## Problem requirements
Below are records; write all of them out exactly.

Recorded information Start Marker

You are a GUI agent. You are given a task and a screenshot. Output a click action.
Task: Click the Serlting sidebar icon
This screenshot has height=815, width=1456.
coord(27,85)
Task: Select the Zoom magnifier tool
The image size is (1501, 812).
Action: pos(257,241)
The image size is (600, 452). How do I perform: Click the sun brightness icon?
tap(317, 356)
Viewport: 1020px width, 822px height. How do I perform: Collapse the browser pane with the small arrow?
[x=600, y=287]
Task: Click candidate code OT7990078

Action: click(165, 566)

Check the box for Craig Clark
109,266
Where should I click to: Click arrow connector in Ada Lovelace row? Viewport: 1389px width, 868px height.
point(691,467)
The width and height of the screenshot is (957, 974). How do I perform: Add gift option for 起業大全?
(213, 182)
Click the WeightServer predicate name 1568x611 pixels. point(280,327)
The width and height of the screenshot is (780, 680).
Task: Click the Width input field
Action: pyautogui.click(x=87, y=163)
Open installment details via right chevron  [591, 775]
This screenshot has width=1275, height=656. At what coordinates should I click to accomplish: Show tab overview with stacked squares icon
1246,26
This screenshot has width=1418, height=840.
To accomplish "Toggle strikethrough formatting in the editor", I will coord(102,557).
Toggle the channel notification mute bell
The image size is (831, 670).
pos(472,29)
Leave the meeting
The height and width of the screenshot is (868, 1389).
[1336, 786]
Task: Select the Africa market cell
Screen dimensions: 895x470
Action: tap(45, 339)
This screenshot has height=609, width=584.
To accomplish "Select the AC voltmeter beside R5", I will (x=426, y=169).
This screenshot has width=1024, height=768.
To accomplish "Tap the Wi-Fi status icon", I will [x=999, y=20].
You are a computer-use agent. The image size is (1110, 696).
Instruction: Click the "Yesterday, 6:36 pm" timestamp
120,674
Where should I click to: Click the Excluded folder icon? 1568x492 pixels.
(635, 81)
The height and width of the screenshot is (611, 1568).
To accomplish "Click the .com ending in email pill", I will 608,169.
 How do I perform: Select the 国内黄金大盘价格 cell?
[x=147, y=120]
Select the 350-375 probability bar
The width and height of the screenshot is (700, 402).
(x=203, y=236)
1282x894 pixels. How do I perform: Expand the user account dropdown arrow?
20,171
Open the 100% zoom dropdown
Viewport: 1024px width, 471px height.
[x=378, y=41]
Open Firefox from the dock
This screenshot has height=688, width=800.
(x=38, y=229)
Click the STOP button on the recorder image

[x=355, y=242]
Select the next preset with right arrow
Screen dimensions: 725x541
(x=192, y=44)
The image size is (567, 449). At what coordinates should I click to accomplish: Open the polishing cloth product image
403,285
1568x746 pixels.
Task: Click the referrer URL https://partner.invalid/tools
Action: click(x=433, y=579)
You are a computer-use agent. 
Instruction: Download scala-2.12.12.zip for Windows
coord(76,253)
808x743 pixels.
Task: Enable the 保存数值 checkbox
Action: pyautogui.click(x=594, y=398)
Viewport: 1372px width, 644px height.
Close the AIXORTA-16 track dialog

Recorded information End Marker

## Solution to this task
You are a GUI agent. You are given a task and a screenshot. Output a click action.
Task: Click the Serlting sidebar icon
This screenshot has height=815, width=1456.
coord(27,85)
Task: Select the Zoom magnifier tool
The image size is (1501, 812).
Action: pos(257,241)
The image size is (600, 452). How do I perform: Click the sun brightness icon?
tap(317, 356)
Viewport: 1020px width, 822px height. How do I perform: Collapse the browser pane with the small arrow?
[x=600, y=287]
Task: Click candidate code OT7990078

Action: click(165, 566)

Check the box for Craig Clark
109,266
Where should I click to: Click arrow connector in Ada Lovelace row? Viewport: 1389px width, 868px height.
point(691,467)
The width and height of the screenshot is (957, 974). How do I perform: Add gift option for 起業大全?
(213, 182)
Click the WeightServer predicate name 1568x611 pixels. point(280,327)
The width and height of the screenshot is (780, 680).
Task: Click the Width input field
Action: pyautogui.click(x=87, y=163)
Open installment details via right chevron  [591, 775]
This screenshot has width=1275, height=656. At what coordinates should I click to accomplish: Show tab overview with stacked squares icon
1246,26
This screenshot has width=1418, height=840.
To accomplish "Toggle strikethrough formatting in the editor", I will coord(102,557).
Toggle the channel notification mute bell
The image size is (831, 670).
pos(472,29)
Leave the meeting
The height and width of the screenshot is (868, 1389).
[1336, 786]
Task: Select the Africa market cell
Screen dimensions: 895x470
Action: tap(45, 339)
This screenshot has height=609, width=584.
To accomplish "Select the AC voltmeter beside R5", I will (x=426, y=169).
This screenshot has width=1024, height=768.
To accomplish "Tap the Wi-Fi status icon", I will [x=999, y=20].
You are a computer-use agent. The image size is (1110, 696).
Instruction: Click the "Yesterday, 6:36 pm" timestamp
120,674
Where should I click to: Click the Excluded folder icon? 1568x492 pixels.
(635, 81)
The height and width of the screenshot is (611, 1568).
To accomplish "Click the .com ending in email pill", I will 608,169.
 How do I perform: Select the 国内黄金大盘价格 cell?
[x=147, y=120]
Select the 350-375 probability bar
The width and height of the screenshot is (700, 402).
(x=203, y=236)
1282x894 pixels. How do I perform: Expand the user account dropdown arrow?
20,171
Open the 100% zoom dropdown
Viewport: 1024px width, 471px height.
[x=378, y=41]
Open Firefox from the dock
This screenshot has height=688, width=800.
(x=38, y=229)
Click the STOP button on the recorder image

[x=355, y=242]
Select the next preset with right arrow
Screen dimensions: 725x541
(x=192, y=44)
The image size is (567, 449). At what coordinates should I click to accomplish: Open the polishing cloth product image
403,285
1568x746 pixels.
Task: Click the referrer URL https://partner.invalid/tools
Action: click(x=433, y=579)
You are a computer-use agent. 
Instruction: Download scala-2.12.12.zip for Windows
coord(76,253)
808x743 pixels.
Task: Enable the 保存数值 checkbox
Action: pyautogui.click(x=594, y=398)
Viewport: 1372px width, 644px height.
Close the AIXORTA-16 track dialog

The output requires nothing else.